In the classes I took at my own school, I explored my own self and who I thought I am. I don't think my exploration at the time was complete until this year... Through these classes I learned about morality and ethics. I learned that ethics and morals are what you make of them, and they are not made by anyone but yourself.

Now I needed to explain that because I believe it is integral to how I view myself now. I said until recently, I viewed myself as completely straight. I began to realize that to me, mutual love is what matters over religion, society, culture, and prejudice. It's a little weird for me looking back to organize all of my thoughts, but at first I began to accept people's own ethics and morals. IF a man and woman love each other, they can. If a woman and a woman love each other, they can. If a man and a man love each other, they can.

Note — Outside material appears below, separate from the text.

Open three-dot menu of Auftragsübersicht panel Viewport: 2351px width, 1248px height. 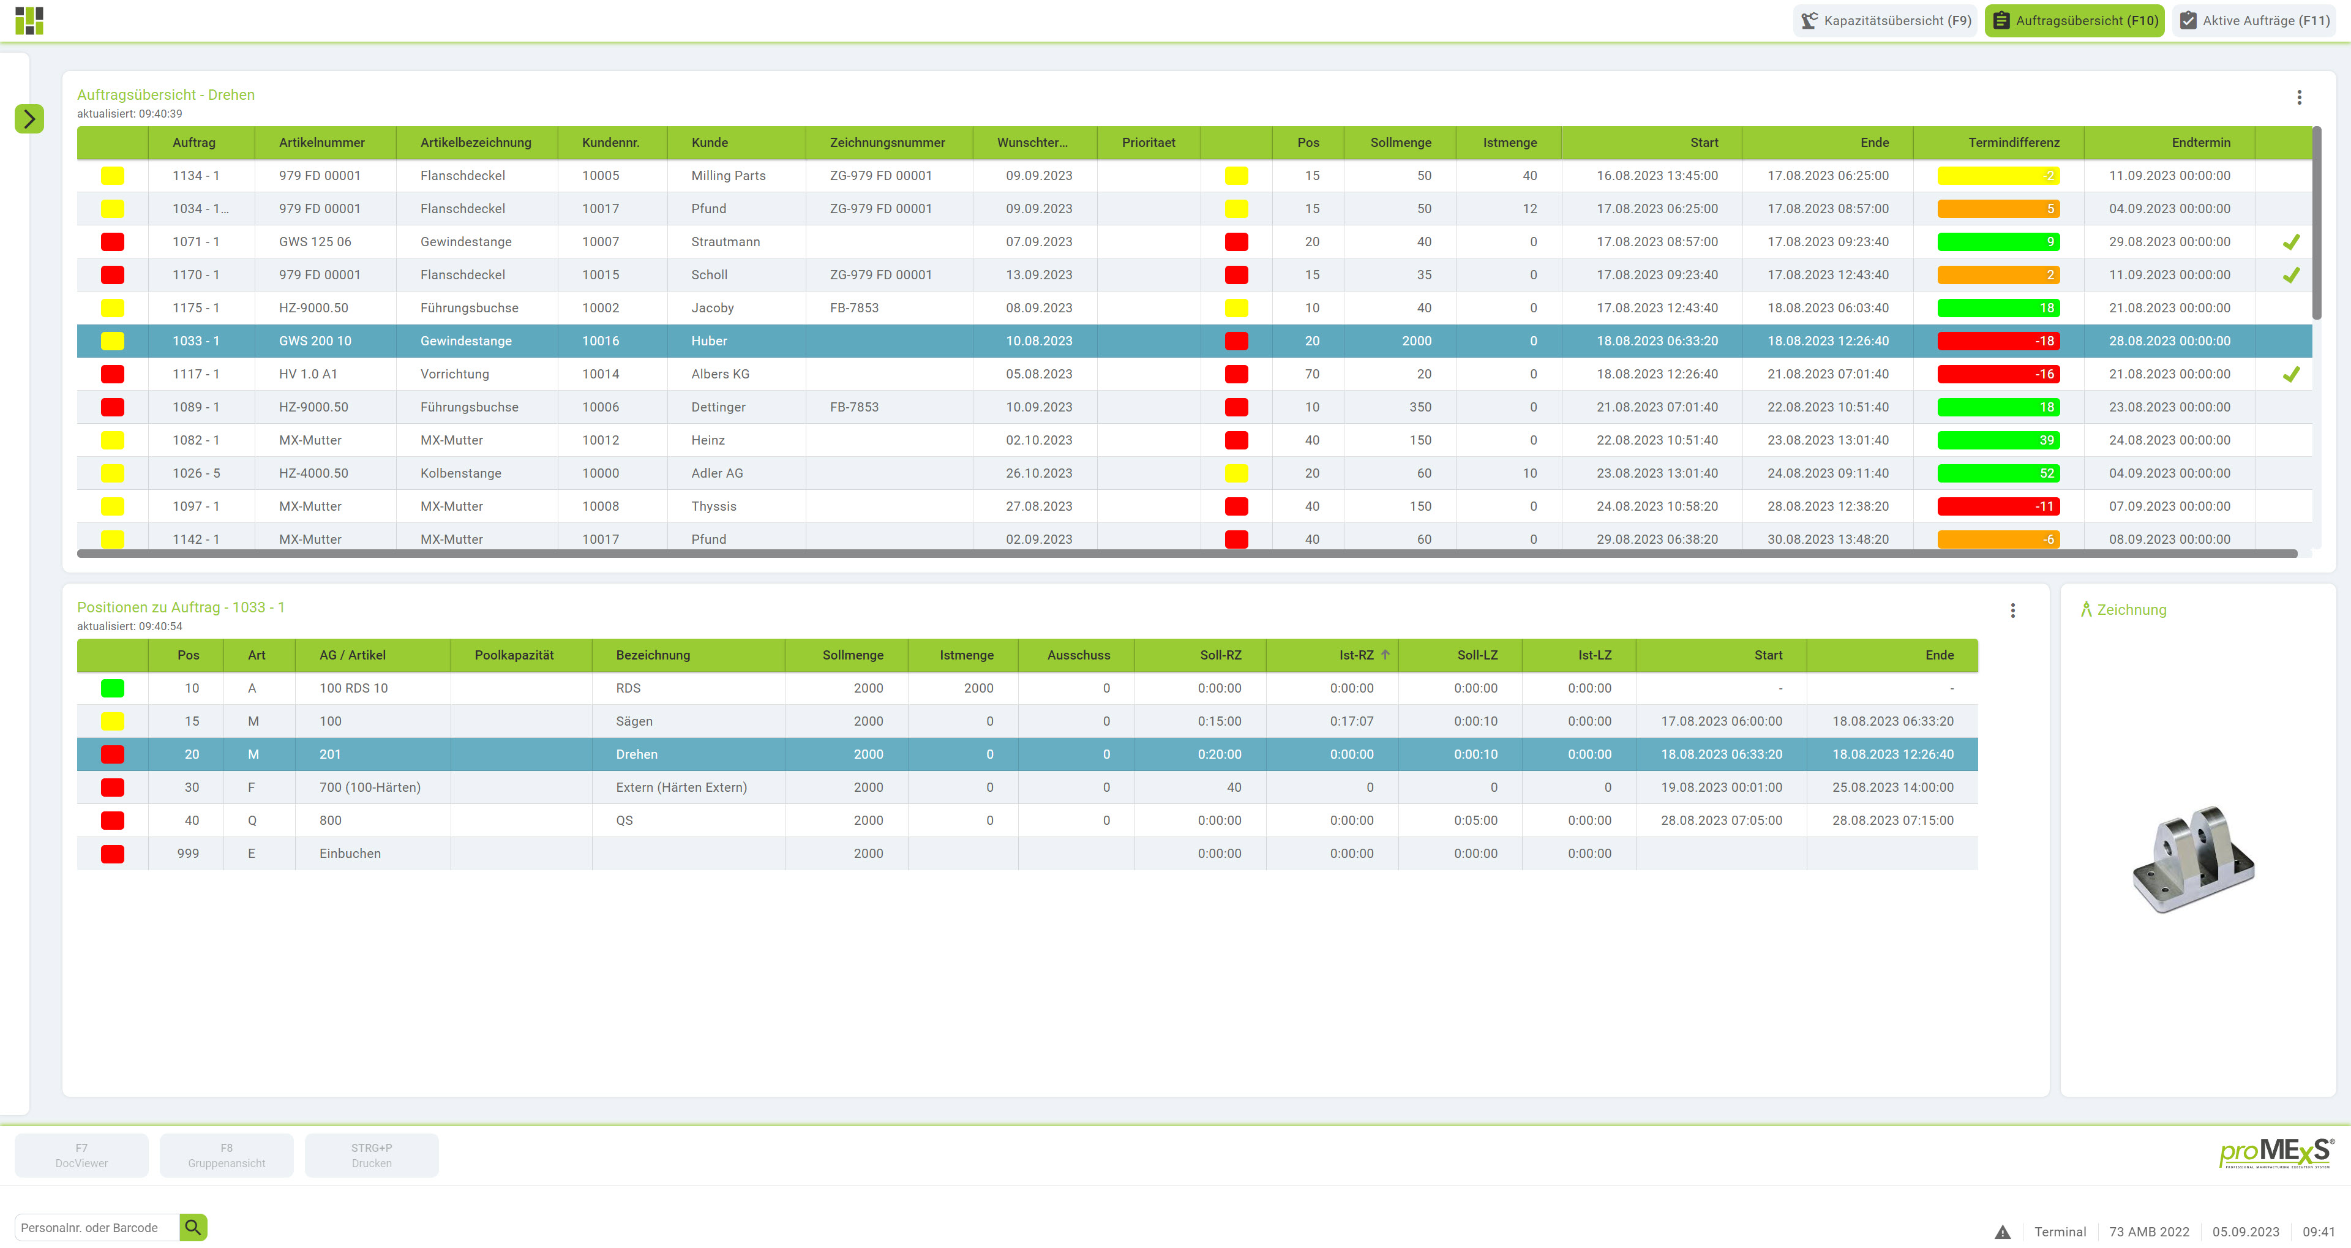(2299, 98)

I think I am at a point in my life where my own ethics and morals are shifting in a way I never expected. Since I am able to see and accept others for their chosen life style, then could I accept myself in a similar life style? My girlfriend accepts herself as bi. Her roommate accepts herself as lesbian. I thought myself straight. Then, I really began to think about it. I wondered what it would be like to give a blow job, and to receive anal.

I still wonder, and I think I can see myself having sexual relations with another man. The more I think about it, the more I realize that love is love. I know I could love a man if need be.

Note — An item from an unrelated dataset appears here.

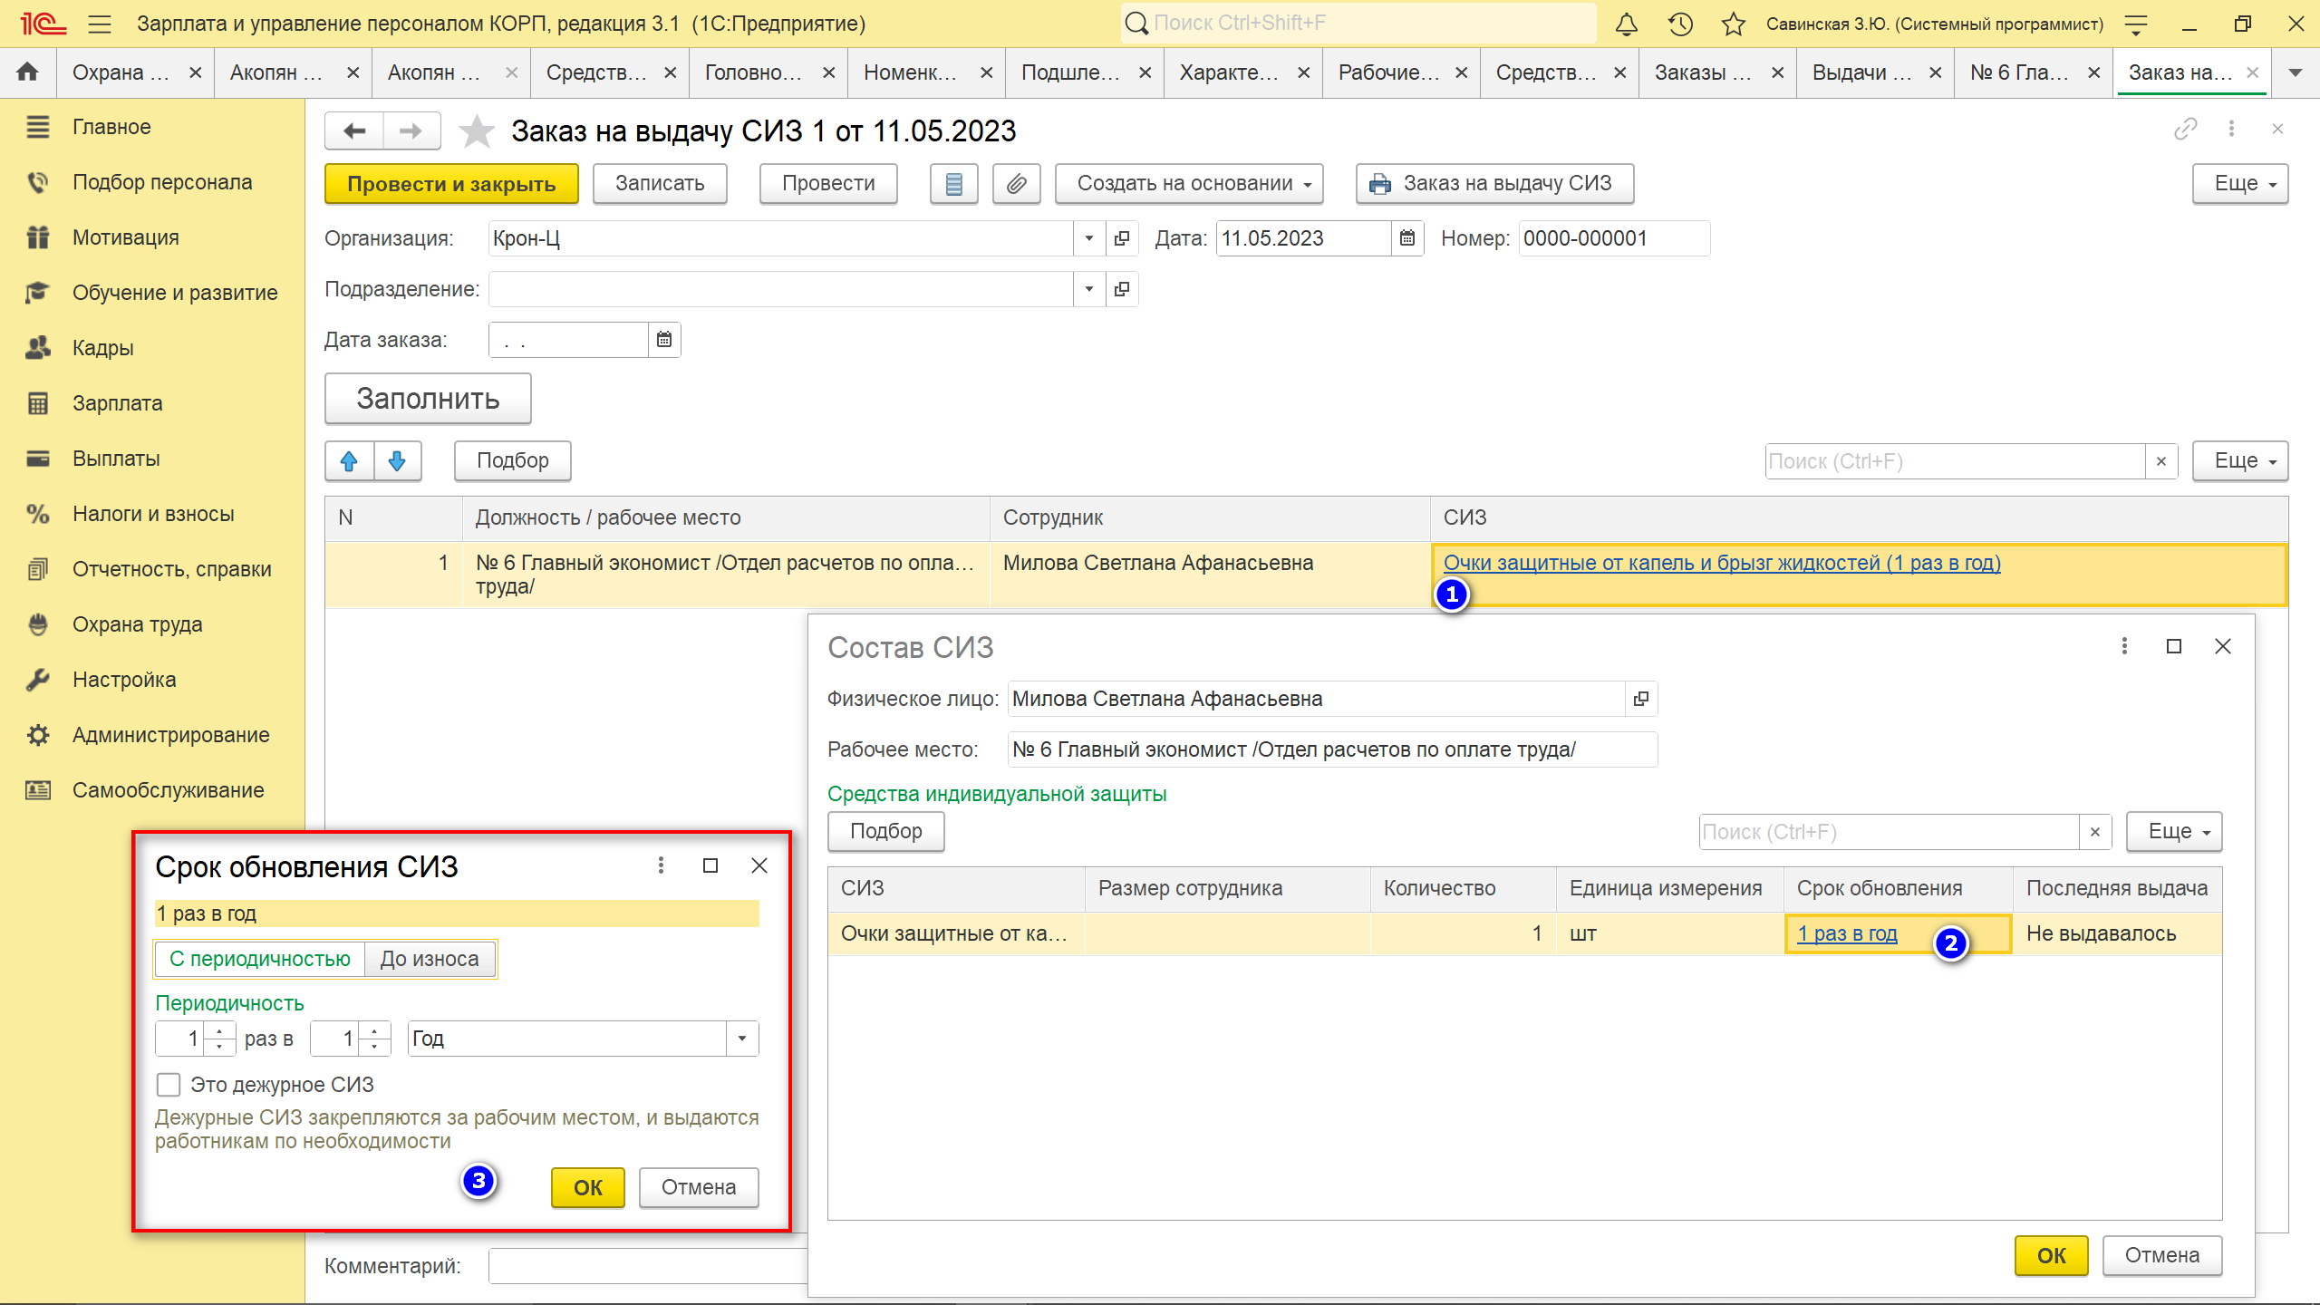Click the favorites star in title bar
Viewport: 2320px width, 1305px height.
pos(1733,24)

The only problem with that though is how much I need to be accepted by the people I surround myself with... I think the only inhibition is what my family would think if I were to enter such a relationship. I would in all likely hood feel the need to hide it from them. Hell, I think at this point I should see what else you might have to say before I can really understand my own self.

robbie09
Feb 6, 2009, 12:15 AM
vachenzo,

I think you have almost nailed it, for me any way.

I have the capacity to love a man as well as a woman. This to me is what bisexual is. It just so happens that I fell in love with and married a beautifull women.

If the right man had come along, it might have been a different story.